Sigríður Þorláksdóttir Baxter

Personal information
- Born: 27 May 1977 (age 48) Ísafjörður, Iceland
- Height: 169 cm (5 ft 7 in)
- Weight: 60 kg (132 lb)

Association football career

Youth career
- BÍ 88

Senior career*
- Years: Team / Apps / (Gls)
- 1993: BÍ / 11 / (10)
- 1994–1997: Stjarnan / 38 / (16)
- 1998: Breiðablik / 13 / (2)
- 2000: Breiðablik / 2 / (1)
- 2002: Breiðablik / 5 / (0)
- 2006: Haukar / 5 / (0)
- 2007: Höttur / 11 / (4)
- 2008: Breiðablik / 7 / (0)
- 2008: Höttur / 7 / (5)
- 2010: Fram / 14 / (4)
- 2012–2014: Höttur / 40 / (6)

International career^{‡}
- 1993: Iceland U-17 / 6 / (1)
- 1994–1997: Iceland U-21 / 8 / (0)

Managerial career
- 2010: Fram
- 2010–2014: Höttur

Sport
- Sport: Alpine Skiing Football

= Sigríður Þorláksdóttir Baxter =

Icelandic alpine skier and footballer (born 1977)

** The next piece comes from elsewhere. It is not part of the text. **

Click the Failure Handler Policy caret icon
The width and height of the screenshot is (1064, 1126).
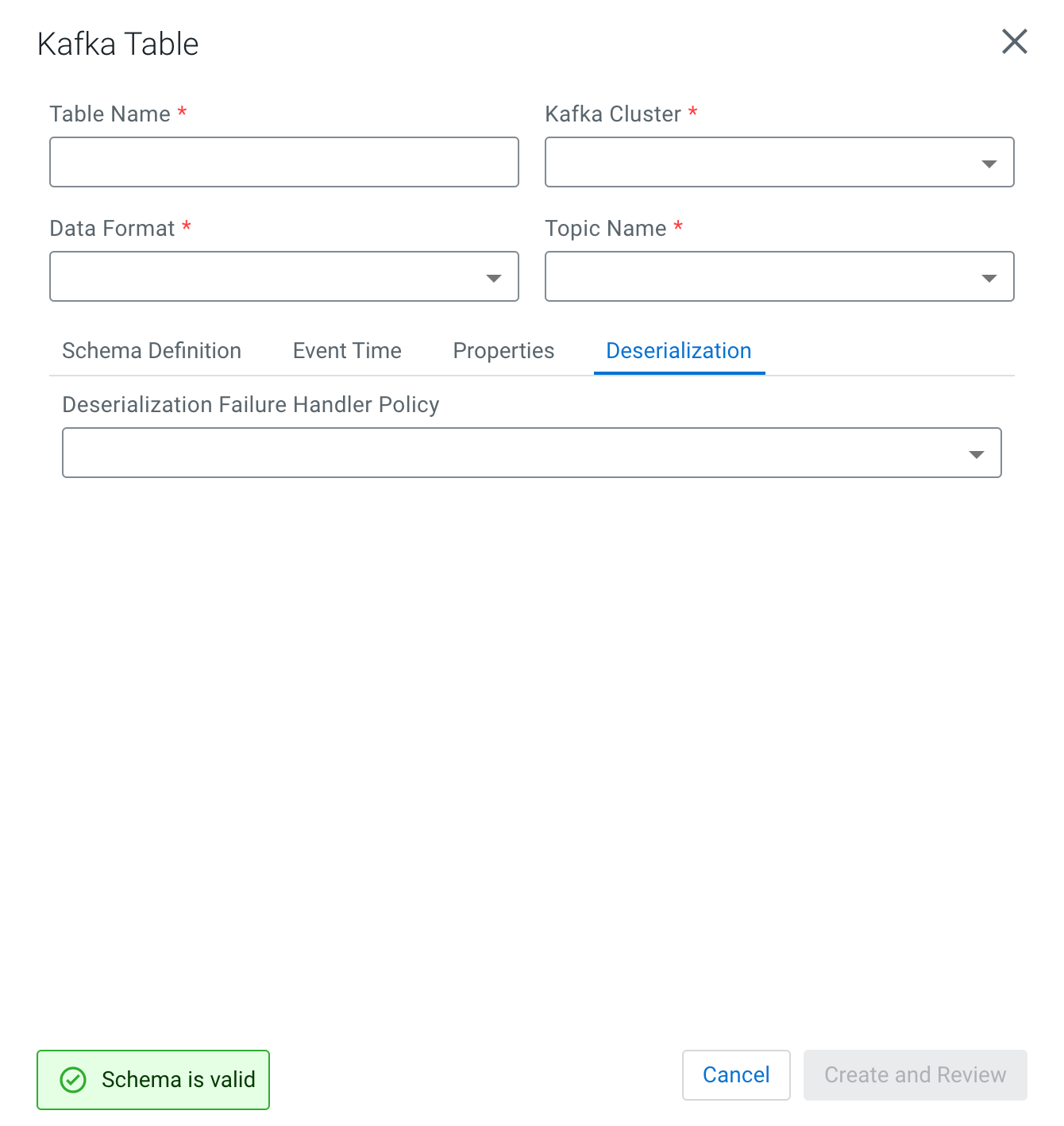point(976,454)

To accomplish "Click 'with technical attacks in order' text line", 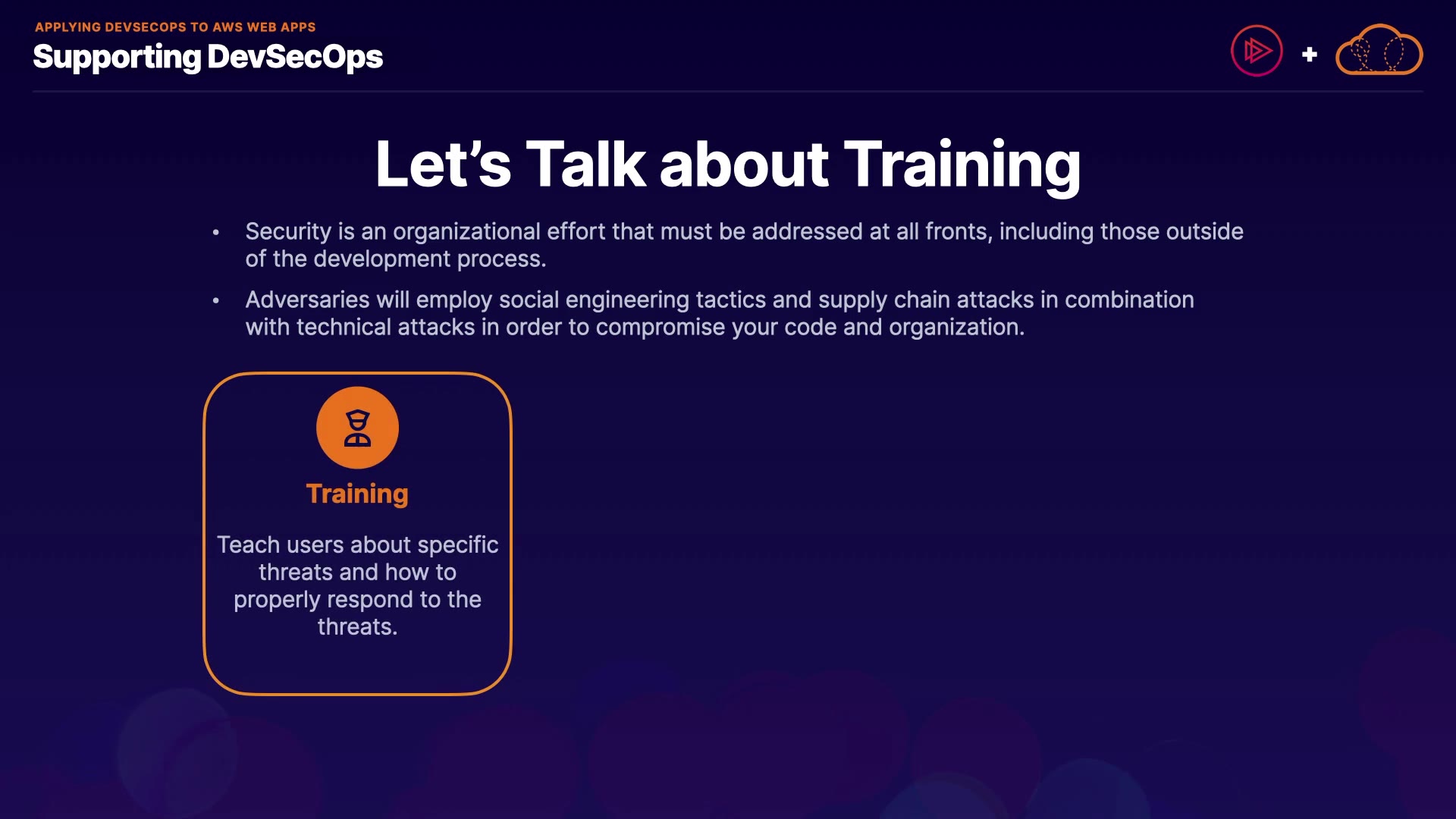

Sigríður Björk Þorláksdóttir Baxter (born May 27, 1977) is an Icelandic retired Alpine skier and football player.

==Alpine skiing==
Sigríður competed at the 1998 Winter Olympics in the women's slalom and was the Icelandic national champion in slalom and Giant slalom in 1998.

==Football==
Sigríður played football in the Icelandic top-tier Úrvalsdeild kvenna for Stjarnan and Breiðablik, where she won the Icelandic Football Cup and Icelandic Football Super Cup in 1998.

She was a player-manager for Fram in 2010 and took over as manager of Höttur women's team in November 2010 where she served until 2014.

==Personal life==
Sigríður's son is footballer Þorlákur Breki Baxter.